Such a visible problem, literally, can lead to myopic responses in a frantic effort to make it appear that the problem is being confronted. For instance, last month the Chinese central government announced it will start publishing a list of its 10 worst — and best — cities for air pollution each month. But underneath all the haze, the seeds of a real transition are taking root. In July, the government said it would spend $275 billion through 2018 to reduce pollution levels around Beijing. Last month Shanghai released its Clean Air Action Plan in an effort to rapidly and substantially improve the air quality in China’s most populous city of nearly 24 million residents.
The Chinese government is not stupid and neither are China’s 1.35 billion residents — they can all see that pollution is a real problem. Earlier this month, Chinese communist party leaders convened a major plenary meeting to discuss economic reform, with over 200 party members gathering at the Third Plenary Session of the 18th Central Committee of the Communist Party of China (CPC) in Beijing, or third plenum. Plenums are significant because every member of the party must be present and this year, energy and environmental issues were on the agenda. Third plenary sessions have been met with high anticipation ever since the 11th Third Plenary Session in 1978 led to the structural reforms ushered in by Deng Xiaoping and the ensuing three decades of rapid growth that have turned China into the export-driven, world power it is today.
But that sustained economic boom also led to a bust for the environment. R. Edward Grumbine, a senior international scientist in the Key Lab of Biodiversity and Biogeography at Kunming Institute of Botany, wrote in Yale360 that as the 18th Plenum ended, China’s new President, Xi Jinping, and Prime Minister Li Keqiang find their country at a critical crossroads.
════
#### [TASK 1]
Reproduce the entries starting with the line that contains "Image resolution: width=952" and going on through the line that contains "pyautogui.click(x=647, y=273)", leaving out the pictures.
#### [TASK 2]
Pick up the passage on China's air pollution where it stops and keep it going.
The entries that follow have nothing to do with the passage on China's air pollution.

#### [PROVIDED DATA]
════
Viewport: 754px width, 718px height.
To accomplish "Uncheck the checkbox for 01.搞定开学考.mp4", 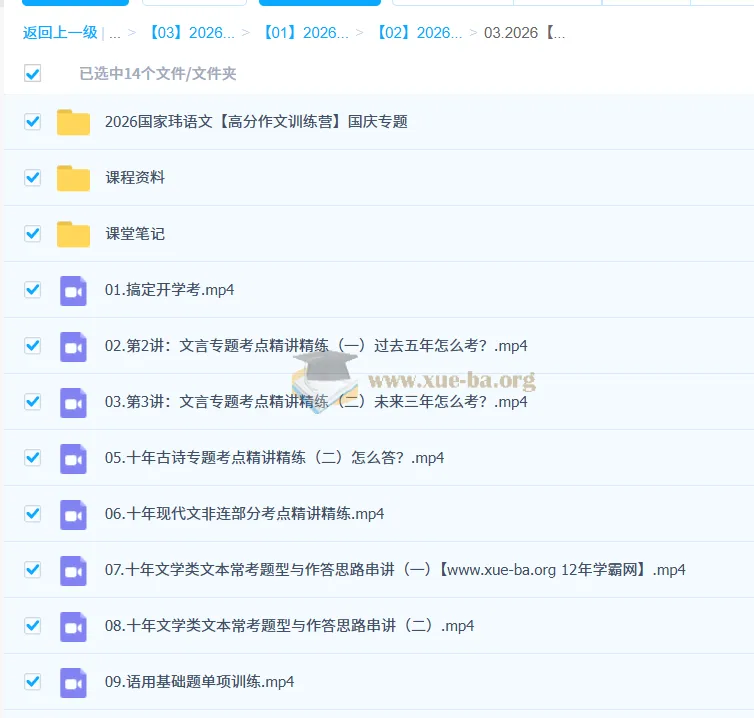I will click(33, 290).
════
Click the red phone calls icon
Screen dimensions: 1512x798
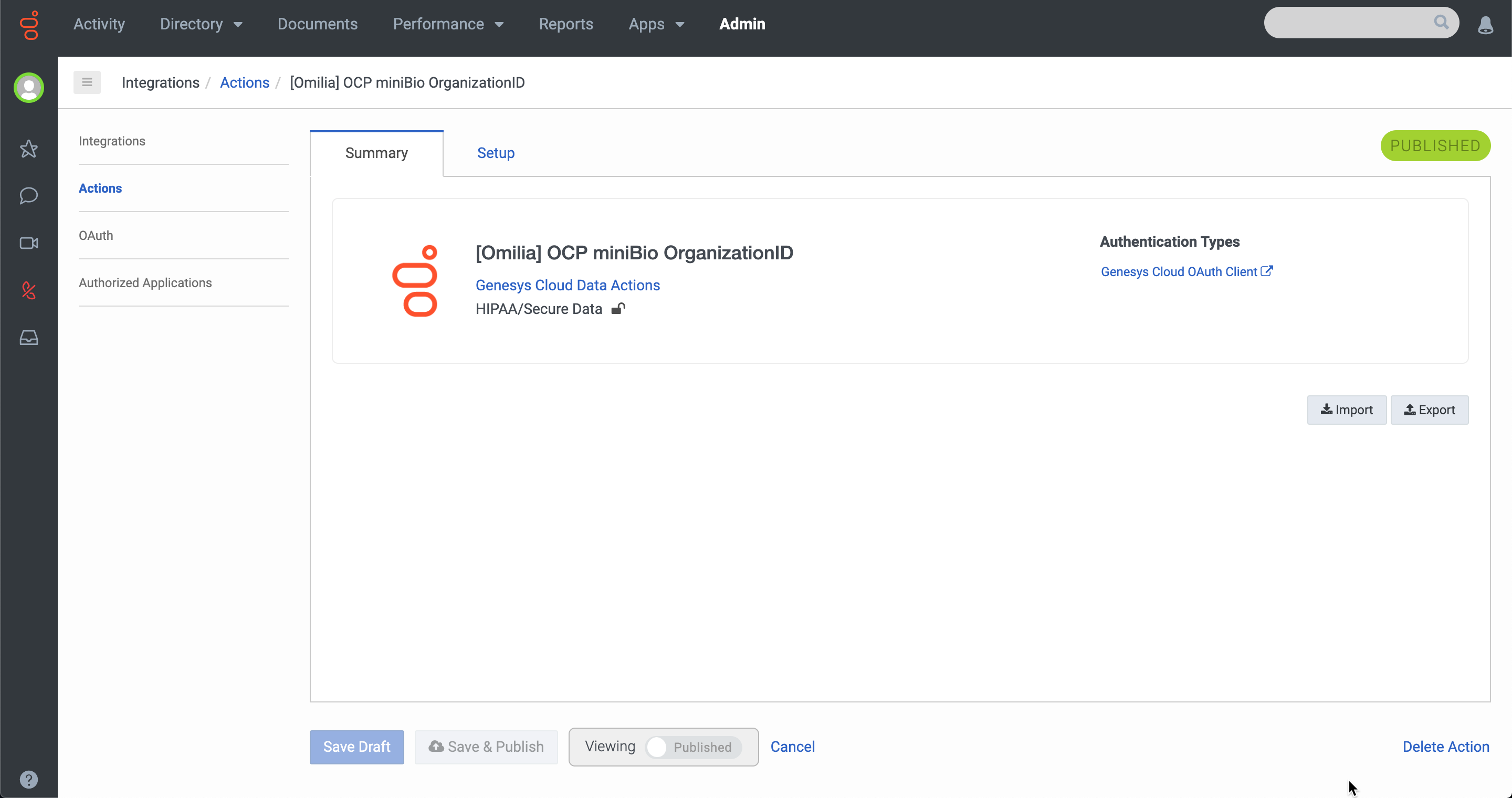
════
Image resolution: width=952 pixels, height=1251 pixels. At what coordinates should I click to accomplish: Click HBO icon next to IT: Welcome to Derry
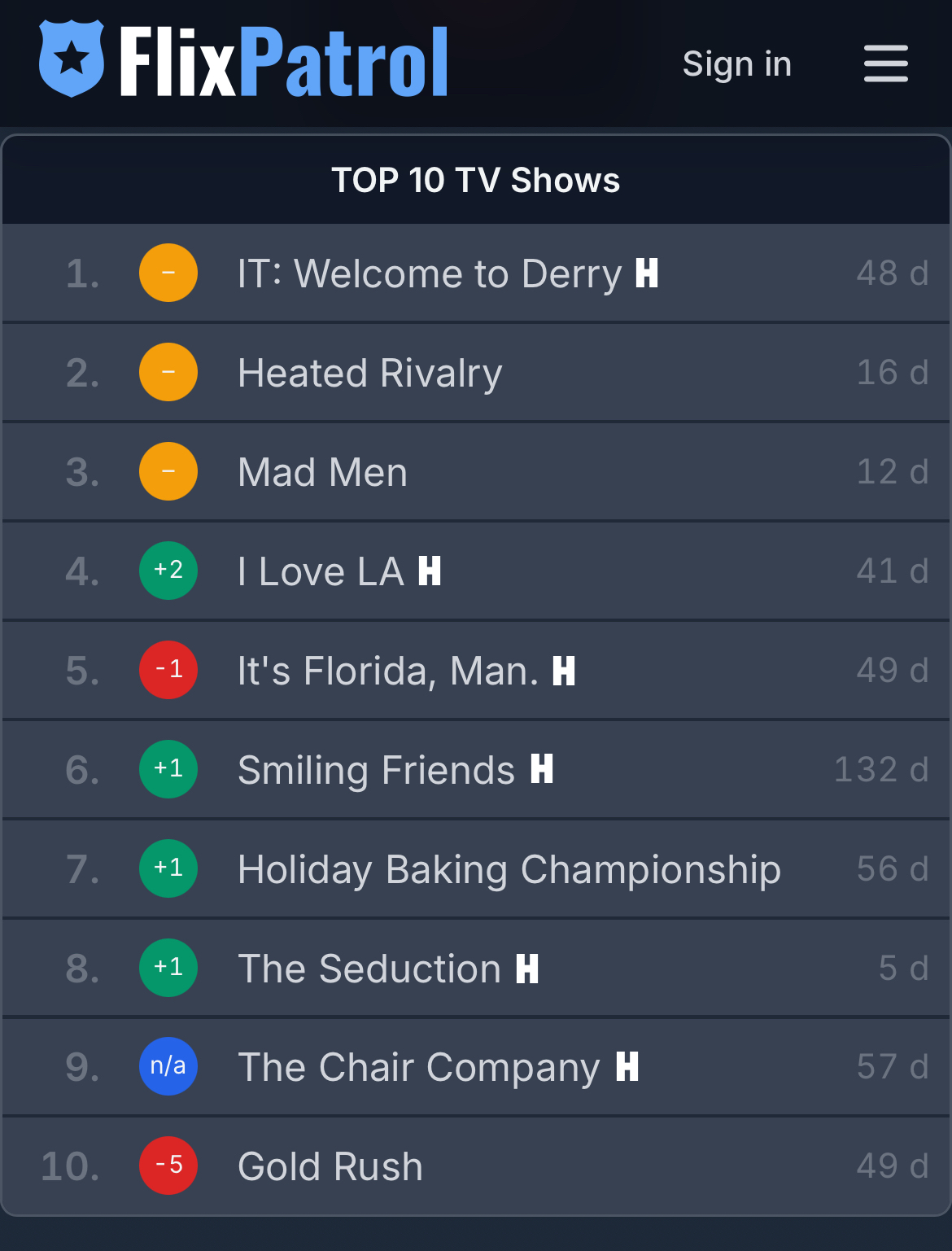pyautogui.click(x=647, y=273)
════
#### [WRITTEN REPLY 1]
Image resolution: width=952 pixels, height=1251 pixels. At what coordinates should I click to accomplish: Click HBO icon next to IT: Welcome to Derry
pyautogui.click(x=647, y=273)

#### [WRITTEN REPLY 2]
“The economy has slowed, and China is confronting the cumulative consequences of its three-decade focus on economic expansion with little attention paid to mounting ecological and social costs,” Grumbine wrote.
Grumbine thinks that the plenum may one day be seen as the turning point marking China’s shift away from unbridled economic growth to a more balanced form of development.
“One thing is certain: China’s leadership is now feeling intensifying public pressure to do something about the environment. A growing number of China’s 1.35 billion people — especially those in the rapidly expanding middle class — are fed up with government inaction on environmental issues,” Grumbine wrote.
Take water for instance. Half of China’s rivers — about 28,000 — have vanished since 1990. China also has about 1,730 cubic meters of fresh water per person, just above the 1,700 cubic meter-level the UN deems “stressed.” In the north, where half of China’s people, most of its coal, and only 20 percent of its water are located, the situation is even more dire. About 300 million rural residents do not have access to safe drinking water, and 57 percent of urban groundwater, a primary source of drinking water, is also polluted.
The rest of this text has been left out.